TASK OBJECTIVE.
Working through the lines below, return each one that holds "label".

EXCERPTED DATA.
----
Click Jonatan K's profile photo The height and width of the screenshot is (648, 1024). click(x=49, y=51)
----
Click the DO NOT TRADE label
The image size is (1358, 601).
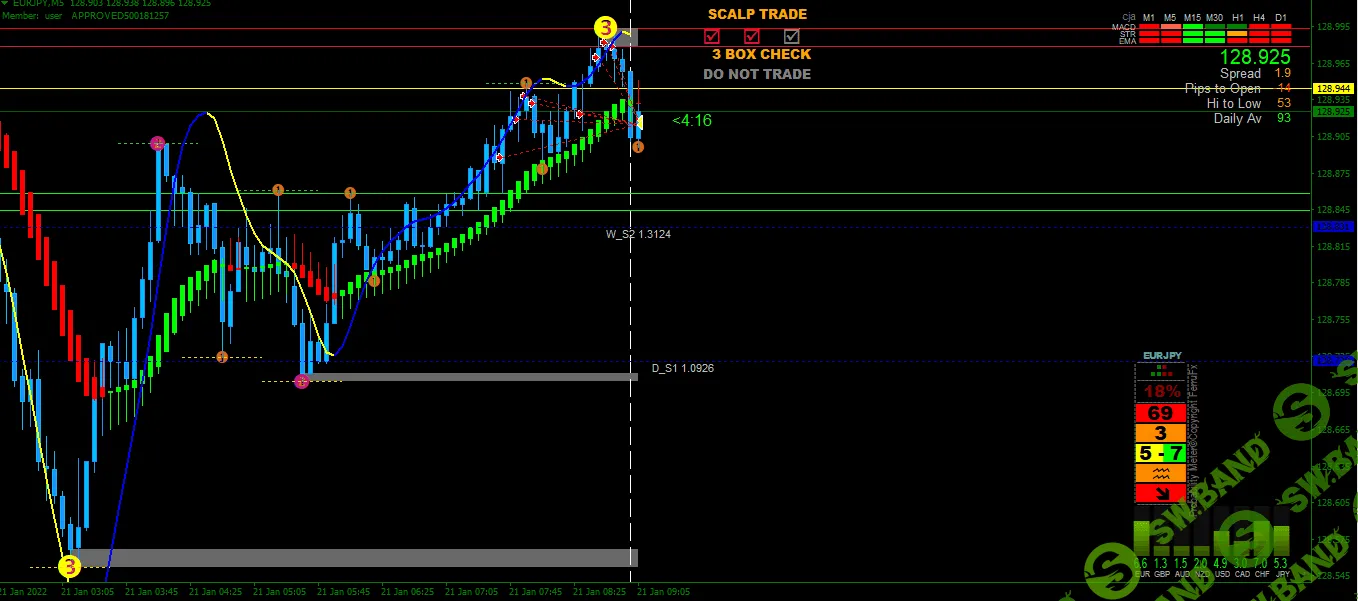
----
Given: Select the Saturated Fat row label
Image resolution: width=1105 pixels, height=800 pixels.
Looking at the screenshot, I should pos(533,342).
----
PROBLEM SOLUTION.
Click the DO NOT TRADE label
Given: Select the Saturated Fat row label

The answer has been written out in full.